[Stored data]
◆ ◆ ◆ ◆ ◆

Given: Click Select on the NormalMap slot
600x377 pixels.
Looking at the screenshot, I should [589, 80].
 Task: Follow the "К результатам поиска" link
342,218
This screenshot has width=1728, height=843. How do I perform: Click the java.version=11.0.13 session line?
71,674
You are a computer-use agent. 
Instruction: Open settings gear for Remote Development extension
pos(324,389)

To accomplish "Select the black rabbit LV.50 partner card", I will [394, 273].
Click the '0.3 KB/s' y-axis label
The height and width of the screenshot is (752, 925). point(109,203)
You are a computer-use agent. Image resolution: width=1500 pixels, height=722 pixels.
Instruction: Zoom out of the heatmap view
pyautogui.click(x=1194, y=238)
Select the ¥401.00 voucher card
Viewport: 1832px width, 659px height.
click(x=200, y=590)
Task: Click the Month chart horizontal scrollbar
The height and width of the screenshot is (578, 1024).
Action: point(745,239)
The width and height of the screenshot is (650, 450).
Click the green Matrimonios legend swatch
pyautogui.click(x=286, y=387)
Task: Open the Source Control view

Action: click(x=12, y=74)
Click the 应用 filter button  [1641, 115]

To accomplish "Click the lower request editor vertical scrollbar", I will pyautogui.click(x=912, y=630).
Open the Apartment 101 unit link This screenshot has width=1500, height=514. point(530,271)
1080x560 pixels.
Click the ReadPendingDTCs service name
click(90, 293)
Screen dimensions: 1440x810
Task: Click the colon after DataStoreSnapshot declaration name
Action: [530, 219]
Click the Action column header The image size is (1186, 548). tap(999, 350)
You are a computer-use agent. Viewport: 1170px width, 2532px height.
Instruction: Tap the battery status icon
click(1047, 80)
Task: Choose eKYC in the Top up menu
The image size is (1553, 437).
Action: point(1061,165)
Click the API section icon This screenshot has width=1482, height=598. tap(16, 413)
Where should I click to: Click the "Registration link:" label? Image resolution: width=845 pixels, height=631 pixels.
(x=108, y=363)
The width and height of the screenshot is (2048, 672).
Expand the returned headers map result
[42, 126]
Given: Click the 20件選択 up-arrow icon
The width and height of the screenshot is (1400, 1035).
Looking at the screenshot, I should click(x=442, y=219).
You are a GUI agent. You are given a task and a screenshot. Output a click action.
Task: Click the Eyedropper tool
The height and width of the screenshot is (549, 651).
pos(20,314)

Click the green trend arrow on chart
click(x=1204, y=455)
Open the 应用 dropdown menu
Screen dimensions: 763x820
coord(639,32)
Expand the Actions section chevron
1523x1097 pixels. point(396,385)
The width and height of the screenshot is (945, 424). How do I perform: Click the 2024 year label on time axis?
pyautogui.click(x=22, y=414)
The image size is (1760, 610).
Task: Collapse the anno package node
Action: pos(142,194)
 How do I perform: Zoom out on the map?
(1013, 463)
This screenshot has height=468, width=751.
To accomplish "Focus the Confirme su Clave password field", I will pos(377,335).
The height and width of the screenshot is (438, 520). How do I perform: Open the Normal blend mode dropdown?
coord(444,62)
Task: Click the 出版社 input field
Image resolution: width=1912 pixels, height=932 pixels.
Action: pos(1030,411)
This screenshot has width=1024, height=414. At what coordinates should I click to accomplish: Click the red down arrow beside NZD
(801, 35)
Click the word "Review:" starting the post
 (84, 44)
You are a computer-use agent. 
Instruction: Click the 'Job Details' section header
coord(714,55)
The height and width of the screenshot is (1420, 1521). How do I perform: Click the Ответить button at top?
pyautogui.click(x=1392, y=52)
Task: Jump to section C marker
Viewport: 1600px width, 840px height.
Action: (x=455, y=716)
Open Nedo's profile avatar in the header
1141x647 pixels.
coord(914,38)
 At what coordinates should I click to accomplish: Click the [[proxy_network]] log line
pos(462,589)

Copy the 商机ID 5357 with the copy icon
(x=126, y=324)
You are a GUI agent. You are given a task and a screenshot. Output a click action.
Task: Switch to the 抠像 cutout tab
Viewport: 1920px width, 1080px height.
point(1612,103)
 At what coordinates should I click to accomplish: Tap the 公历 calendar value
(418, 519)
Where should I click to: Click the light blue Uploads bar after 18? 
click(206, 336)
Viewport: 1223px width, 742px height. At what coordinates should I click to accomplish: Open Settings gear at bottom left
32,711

◆ ◆ ◆ ◆ ◆

**TASK**
Each line above where the word "will" occurs should be copied out.

**TASK RESPONSE**
To accomplish "Select the black rabbit LV.50 partner card", I will [394, 273].
To accomplish "Click the lower request editor vertical scrollbar", I will pyautogui.click(x=912, y=630).
To accomplish "Focus the Confirme su Clave password field", I will pos(377,335).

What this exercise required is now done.